A New Frontier
Biomass developers are experts at using heat to make power. A very different method of doing so—one that elicits no combustion— hails from a free fuel source and may be the next frontier for the veterans of the biomass industry.
Waste-heat-to-power (WHP) is the generation of emissions-free electricity from heat that is the byproduct of industrial processing. Some typical applications include steel or paper mills, chemical manufacturing facilities and glass manufacturers. In addition to traditional industrial manufacturing, oil and gas processing facilities are also home to sources of waste heat. Such energy-intensive industries require high-temperature heat to process and refine their products. For example, a facility might use 3,000-degree-Fahrenheit heat to refine their product. Once the refining has been done, energy is still left in the heat, which is perhaps reduced to 400 F or lower. Such low-temperature heat is often cast aside and regarded as worthless. This is waste heat, and is in fact an extremely valuable commodity, a source for baseload, emissions-free electricity.

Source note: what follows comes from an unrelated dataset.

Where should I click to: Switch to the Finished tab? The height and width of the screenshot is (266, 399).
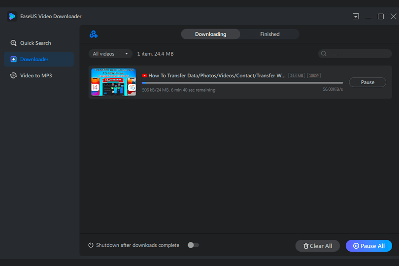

In addition to energy-intensive manufacturing facilities, gas compression stations and landfill gas facilities serve as ideal hosts for capturing waste heat. Both of these types of facilities employ the use of turbines or engines, and during the process emit capturable heat from their exhaust streams. Gas compression stations are often in remote locations and are responsible for compressing gas to keep it flowing along pipelines across the country. All power generated from WHP on compression stations and landfill gas facilities must interconnect into the grid, which is different than power generated from waste heat on industrial sites, as it may be used to reduce the site’s overall power needs. In states that value waste heat as a renewable equivalent, this can be a lucrative investment.
Advanced WHP technologies are being used today in the WHP, biomass, geothermal, and solar thermal markets. These technologies include Organic Rankine Cycle, Kalina cycle, Sterling engine, and the newest variation, thermoelectrics. Such technologies are capable of capturing heat as low as 195 F, and some may be able to reach lower temperatures. Innovation of such technologies is making what has always been considered waste a very valuable prospect.
WHP potential is gaining momentum. In May, the governor of Ohio added WHP to the state’s renewable resource and energy efficiency standards, and 13 states currently recognize WHP as a renewable equivalent (defined as heat that is the byproduct of a process whose primary purpose is not the generation of electricity from a fossil fuel). Bipartisan bill H.R. 2812— The Heat is Power Act—has been introduced in Congress to offer WHP equal tax treatment with other sources of renewable energy, and a recent paper published by the U.S. EPA in August estimates a potential market size of about 10 GW.
The possibility for 10 million American homes to be powered by emissions-free electricity from something currently disappearing into thin air is too good to waste. The WHP industry looks forward to welcoming more developers to the frontier and recognizes that the veterans of the biomass industry may very well be our next pioneers. Heat is power―let’s capture it!